Historia de amor que alcanza nivel mítico

Espectáculos

Héctor Tizón «La belleza del mundo» (Bs. As., Seix Barral, 2004, 205 págs.)

El escritor Héctor Tizón (1929) recorrió el mundo como diplomático y periodista, pero también sufrió varios años de exilio. Desde 1985 reside en Yala, su pueblo natal, ubicado a pocos kilómetros de la ciudad de Jujuy, en donde también se desempeña como Juez de la Corte Suprema.

Quizás fue esta curiosa combinatoria de oficios la que le brindó a Tizón ese delicado registro de la conducta humana que se percibe en toda su obra y que valiéndose de una prosa despojada y de deslumbrante sencillez aparece siempre ligado a preocupaciones de índole metafísica. El autor de «Fuego en Casabindo» (cuya versión operística se estrenará en el Teatro Colón el próximo 1º de junio) dijo haberse formado en la cultura del Alto Perú y eso es algo que se percibe claramente en todas sus historias, ya sea a través del habla de sus personajes, de los paisajes que evoca o del ritmo pausado con que se desenvuelven sus vidas. En «La belleza del mundo» se perciben todos estos elementos, pero nadie podría tildar a esta novela (y a ninguna de las anteriormente publicadas) de pintoresca o folklórica. Tizón toma los espacios que conoce y los vuelve universales, puesto que las experiencias de sus personajes lo son. Aquí el protagonista es un joven apicultor fascinado por su infantil e imprevisible esposa. La orfandad de ambos los une rápidamente en matrimonio y éste transcurre en aparente armonía (a él le cuesta entender los súbitos cambios emocionales de ella) hasta que un día la mujer se va con otro.
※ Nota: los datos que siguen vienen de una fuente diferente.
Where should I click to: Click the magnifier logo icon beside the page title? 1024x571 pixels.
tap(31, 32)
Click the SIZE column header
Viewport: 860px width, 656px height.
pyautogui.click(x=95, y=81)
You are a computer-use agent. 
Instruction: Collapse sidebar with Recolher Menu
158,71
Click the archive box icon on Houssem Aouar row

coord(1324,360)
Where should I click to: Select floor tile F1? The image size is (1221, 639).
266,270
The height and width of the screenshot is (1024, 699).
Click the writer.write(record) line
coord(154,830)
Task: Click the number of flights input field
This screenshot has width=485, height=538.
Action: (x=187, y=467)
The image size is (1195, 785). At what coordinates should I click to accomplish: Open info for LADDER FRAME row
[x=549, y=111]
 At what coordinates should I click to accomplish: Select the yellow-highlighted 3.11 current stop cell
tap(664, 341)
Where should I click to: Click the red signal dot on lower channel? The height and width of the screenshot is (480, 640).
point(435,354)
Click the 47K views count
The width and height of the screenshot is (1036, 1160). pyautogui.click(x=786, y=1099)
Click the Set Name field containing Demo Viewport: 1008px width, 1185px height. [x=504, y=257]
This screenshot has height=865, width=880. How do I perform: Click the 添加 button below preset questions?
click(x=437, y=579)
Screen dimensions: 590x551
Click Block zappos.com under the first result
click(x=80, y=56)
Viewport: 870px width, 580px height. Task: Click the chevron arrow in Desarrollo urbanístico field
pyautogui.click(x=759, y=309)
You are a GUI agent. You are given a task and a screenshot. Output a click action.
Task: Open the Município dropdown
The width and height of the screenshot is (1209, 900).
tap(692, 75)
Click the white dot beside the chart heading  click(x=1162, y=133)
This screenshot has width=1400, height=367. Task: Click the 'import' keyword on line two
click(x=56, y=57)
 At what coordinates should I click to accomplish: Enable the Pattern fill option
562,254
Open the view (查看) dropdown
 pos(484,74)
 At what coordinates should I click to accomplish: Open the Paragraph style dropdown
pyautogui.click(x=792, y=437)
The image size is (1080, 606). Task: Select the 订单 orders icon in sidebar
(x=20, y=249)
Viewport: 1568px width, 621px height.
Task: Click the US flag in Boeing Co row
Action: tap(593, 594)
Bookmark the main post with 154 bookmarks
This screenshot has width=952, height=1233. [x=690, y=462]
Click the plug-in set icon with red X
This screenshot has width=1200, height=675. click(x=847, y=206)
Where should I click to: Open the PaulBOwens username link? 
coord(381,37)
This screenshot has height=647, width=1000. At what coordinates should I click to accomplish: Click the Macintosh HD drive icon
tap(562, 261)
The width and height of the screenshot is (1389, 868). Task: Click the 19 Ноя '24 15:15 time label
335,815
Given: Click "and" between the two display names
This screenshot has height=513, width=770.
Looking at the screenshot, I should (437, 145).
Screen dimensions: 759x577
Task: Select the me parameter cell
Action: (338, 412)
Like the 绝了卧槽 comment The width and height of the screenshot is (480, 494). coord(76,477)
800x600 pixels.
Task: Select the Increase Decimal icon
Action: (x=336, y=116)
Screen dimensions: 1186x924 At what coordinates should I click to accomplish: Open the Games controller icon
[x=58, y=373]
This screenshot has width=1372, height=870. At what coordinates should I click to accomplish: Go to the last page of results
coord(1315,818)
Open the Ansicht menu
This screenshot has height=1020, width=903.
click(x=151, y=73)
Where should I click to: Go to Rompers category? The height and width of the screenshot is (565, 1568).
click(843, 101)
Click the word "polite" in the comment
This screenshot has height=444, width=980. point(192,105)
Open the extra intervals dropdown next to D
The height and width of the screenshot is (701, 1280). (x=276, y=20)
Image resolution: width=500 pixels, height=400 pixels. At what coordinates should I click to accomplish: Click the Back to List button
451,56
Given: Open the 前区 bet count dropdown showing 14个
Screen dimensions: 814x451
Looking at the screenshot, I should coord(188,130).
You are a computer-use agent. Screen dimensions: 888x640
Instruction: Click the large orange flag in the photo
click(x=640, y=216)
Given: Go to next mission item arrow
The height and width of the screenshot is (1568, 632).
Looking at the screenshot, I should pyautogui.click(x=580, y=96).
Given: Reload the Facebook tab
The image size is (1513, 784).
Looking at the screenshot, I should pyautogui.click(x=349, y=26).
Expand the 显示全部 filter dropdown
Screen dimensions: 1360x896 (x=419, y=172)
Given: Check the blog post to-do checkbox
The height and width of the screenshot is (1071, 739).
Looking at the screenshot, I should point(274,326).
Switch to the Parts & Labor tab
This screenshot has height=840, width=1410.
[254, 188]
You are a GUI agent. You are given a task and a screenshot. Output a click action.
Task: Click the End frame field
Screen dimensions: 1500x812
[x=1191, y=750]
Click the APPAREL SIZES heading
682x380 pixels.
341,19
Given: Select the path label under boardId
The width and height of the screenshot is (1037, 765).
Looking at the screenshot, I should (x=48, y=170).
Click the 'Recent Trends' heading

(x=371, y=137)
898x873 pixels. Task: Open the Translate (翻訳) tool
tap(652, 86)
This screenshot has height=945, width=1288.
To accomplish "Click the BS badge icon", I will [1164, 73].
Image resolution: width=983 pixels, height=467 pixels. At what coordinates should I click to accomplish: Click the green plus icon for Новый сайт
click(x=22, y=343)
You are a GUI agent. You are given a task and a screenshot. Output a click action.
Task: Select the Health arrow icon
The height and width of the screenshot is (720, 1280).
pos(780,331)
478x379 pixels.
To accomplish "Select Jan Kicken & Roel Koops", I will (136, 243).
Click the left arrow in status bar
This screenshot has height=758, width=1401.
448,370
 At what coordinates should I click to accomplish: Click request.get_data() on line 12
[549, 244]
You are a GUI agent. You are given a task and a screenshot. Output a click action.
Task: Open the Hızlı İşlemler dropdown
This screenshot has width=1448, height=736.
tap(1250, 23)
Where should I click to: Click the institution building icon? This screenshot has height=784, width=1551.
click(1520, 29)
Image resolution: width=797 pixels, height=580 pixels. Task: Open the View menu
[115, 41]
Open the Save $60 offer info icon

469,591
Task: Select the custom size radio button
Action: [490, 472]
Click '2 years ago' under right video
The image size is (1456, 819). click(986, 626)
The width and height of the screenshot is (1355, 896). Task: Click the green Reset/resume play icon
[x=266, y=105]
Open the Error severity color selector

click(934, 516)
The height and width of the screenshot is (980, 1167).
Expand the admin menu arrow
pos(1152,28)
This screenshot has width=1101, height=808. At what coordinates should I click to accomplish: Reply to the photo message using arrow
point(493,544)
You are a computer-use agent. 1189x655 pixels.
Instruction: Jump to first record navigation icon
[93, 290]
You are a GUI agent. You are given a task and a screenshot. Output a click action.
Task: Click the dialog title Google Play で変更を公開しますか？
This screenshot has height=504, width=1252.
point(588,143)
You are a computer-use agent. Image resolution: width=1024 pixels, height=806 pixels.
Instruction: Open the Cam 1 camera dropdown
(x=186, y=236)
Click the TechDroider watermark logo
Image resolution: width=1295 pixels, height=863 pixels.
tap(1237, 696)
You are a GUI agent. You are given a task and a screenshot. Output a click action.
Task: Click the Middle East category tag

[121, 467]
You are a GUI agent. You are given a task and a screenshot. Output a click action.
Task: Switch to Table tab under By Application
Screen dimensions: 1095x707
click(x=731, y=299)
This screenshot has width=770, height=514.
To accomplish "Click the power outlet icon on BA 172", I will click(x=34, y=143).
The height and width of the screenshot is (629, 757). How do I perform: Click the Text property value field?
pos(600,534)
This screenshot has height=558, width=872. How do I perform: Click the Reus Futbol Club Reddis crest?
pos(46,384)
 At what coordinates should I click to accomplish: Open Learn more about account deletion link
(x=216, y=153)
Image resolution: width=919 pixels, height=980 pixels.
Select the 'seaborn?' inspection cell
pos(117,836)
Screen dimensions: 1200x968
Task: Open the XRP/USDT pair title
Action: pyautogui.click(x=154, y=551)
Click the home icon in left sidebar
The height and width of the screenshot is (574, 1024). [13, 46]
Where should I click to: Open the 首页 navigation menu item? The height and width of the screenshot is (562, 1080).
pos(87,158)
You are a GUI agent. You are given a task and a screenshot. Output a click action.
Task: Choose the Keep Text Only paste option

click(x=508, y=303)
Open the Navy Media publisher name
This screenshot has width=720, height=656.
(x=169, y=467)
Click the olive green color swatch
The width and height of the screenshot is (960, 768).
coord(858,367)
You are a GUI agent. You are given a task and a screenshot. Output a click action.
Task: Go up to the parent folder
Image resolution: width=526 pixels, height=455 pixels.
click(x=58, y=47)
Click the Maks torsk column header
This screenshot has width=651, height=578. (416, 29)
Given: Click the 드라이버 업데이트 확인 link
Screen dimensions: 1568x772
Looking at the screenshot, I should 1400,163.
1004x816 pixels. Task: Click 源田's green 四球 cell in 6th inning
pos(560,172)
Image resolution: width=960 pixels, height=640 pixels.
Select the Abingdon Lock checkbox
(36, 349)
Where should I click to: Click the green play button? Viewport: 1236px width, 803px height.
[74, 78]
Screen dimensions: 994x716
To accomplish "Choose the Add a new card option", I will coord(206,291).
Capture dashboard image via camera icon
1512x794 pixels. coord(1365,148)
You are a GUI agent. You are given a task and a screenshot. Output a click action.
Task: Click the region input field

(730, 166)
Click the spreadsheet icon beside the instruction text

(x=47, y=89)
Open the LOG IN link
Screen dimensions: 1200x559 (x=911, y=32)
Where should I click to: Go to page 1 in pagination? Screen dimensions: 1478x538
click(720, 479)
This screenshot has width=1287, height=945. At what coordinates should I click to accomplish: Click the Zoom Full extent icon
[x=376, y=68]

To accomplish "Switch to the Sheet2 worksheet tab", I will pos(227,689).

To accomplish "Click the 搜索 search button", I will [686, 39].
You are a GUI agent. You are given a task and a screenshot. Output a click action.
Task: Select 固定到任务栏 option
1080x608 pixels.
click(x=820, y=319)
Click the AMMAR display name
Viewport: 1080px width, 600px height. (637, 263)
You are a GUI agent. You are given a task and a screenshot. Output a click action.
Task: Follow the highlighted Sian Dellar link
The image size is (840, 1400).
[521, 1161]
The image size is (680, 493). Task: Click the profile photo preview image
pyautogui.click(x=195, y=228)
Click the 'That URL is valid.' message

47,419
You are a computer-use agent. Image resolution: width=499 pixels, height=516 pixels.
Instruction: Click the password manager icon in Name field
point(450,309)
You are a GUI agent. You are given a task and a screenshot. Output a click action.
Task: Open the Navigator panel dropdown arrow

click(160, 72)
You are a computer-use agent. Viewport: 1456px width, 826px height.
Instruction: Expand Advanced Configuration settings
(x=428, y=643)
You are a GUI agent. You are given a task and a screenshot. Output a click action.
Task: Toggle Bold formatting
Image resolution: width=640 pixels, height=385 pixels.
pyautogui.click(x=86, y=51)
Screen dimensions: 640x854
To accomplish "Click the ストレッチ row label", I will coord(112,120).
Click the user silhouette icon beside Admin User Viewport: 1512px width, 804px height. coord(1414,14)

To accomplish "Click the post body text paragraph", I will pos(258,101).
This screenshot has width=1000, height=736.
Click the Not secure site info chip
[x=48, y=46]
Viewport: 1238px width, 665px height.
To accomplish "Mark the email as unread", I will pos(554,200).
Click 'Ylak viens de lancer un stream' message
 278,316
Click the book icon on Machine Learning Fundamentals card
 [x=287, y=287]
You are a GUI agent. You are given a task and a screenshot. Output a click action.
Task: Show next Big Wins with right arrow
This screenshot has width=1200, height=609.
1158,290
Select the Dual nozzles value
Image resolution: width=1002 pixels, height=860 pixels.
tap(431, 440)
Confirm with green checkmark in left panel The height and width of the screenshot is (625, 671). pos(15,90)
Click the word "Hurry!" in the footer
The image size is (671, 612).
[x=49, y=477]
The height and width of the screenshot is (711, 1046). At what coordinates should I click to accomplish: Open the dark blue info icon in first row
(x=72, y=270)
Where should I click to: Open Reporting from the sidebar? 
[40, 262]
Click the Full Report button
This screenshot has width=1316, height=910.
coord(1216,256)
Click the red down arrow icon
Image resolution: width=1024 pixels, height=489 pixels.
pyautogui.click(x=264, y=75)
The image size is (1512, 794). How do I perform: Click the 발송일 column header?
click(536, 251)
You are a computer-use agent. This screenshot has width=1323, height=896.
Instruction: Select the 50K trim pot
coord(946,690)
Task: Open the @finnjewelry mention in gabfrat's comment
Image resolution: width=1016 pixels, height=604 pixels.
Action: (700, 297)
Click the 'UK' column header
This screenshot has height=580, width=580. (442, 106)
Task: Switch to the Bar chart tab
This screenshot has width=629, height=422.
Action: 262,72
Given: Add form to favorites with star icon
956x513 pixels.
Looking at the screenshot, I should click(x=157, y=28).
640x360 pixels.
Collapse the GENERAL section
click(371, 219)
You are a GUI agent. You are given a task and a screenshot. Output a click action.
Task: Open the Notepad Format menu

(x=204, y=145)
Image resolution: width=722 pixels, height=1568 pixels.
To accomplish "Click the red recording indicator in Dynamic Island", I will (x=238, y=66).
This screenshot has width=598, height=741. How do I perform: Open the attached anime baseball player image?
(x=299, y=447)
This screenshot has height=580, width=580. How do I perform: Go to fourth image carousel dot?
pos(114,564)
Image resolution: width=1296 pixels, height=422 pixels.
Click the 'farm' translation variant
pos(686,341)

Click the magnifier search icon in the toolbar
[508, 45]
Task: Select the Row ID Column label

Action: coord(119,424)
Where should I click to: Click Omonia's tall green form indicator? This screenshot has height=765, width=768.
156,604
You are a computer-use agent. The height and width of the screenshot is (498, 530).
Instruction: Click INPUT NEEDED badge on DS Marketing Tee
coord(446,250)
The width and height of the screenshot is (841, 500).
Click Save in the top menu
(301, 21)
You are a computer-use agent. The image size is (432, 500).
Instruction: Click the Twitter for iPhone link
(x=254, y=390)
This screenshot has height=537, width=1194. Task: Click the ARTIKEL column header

El apicultor huye del pueblo y pasa veinte años vagabundeando sin rumbo, como una especie de muerto en vida. Finalmente, algo -tan impreciso y subjetivo como el paso del tiempo, la purificación a través del dolor, o quizás el hartazgo de haber renunciado a los placeres de la vida-lo hace volver. El ambiente bucólico de la primera parte (cuando todavía no se ha desatado el conflicto, pero ya se preanuncia) da paso a la vertiginosa travesía de un alma a la deriva que en tren de anular su pasado vació al mundo de sentido. «La belleza del mundo» es, si cabe, una de las novelas más sabias y deslumbrantes que haya escrito Tizón. Sus conmovedoras reflexiones acerca del dolor, la soledad y el tiempo que cura y desgasta, enriquecen la lectura de esta historia de amor cargada de suspenso y aliento mítico. Vale la pena, entonces, degustar esta novela poco a poco, por más que invite a ser leída de un tirón.